La noche lírica continuó con la pieza Se tu m’ami, se sospiri, de Pergolesi, bajo la interpretación de la maestra Marín. Después continuó el joven Francisco Candelario con O del mio dolce ardor, del compositor Chirstophe W. Gluck.
Carolina Viloria, la única alumna del grupo, sorprendió al público con la pieza Pur dicesti, o bocca bella, de Antonio Lotti. “Fue realmente hermoso, parecía un ángel, fue una de las piezas más hermosa del repertorio, aunque todos estuvieron excepcionales. Esto es lo que debe proyectarse en los centros culturales de Maracaibo”, dijo Luz Nava, quien ocupaba uno de los primeros puestos.
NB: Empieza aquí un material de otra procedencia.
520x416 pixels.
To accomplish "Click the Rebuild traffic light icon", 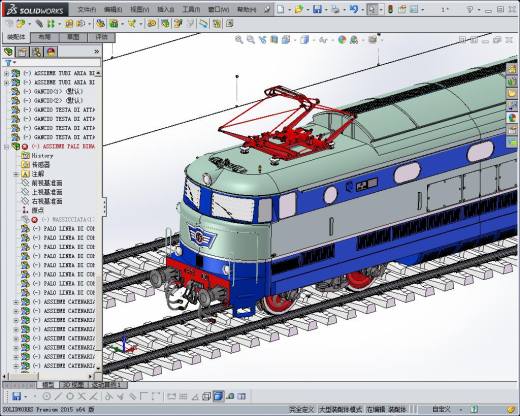I will click(390, 9).
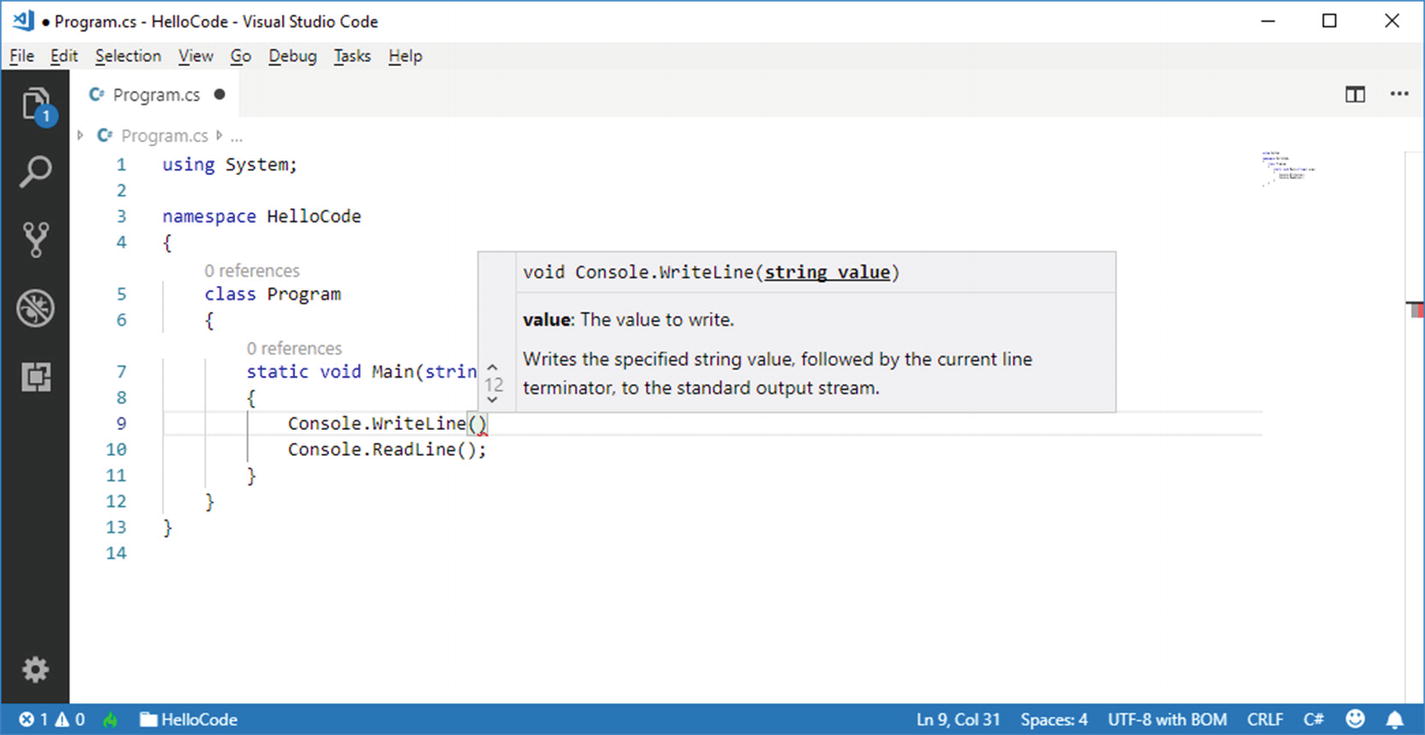Change the UTF-8 with BOM encoding
Image resolution: width=1425 pixels, height=735 pixels.
[x=1167, y=719]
Ángel Chávez, tenor que interpretó Gia il sole dal Gange, de Scarlatti, dio sus impresiones al finalizar el concierto: “La labor que está haciendo la profesora Linda Marín después de su jubilación es muy importante, pues estos eventos no son tan masivos y queremos cambiar eso. Estamos muy felices de contribuir al progreso cultural de la ciudad, con la música culta buscamos elevar el nivel intelectual de la sociedad”.
El cierre no podía estar en mejores manos: las maestras Marín y Rodríguez interpretaron Vo Cercando, de Emanuele, Barone d’Astorga. El público no resistió, se levantó y ovacionó con delirio al mejor de los conciertos de canto lírico.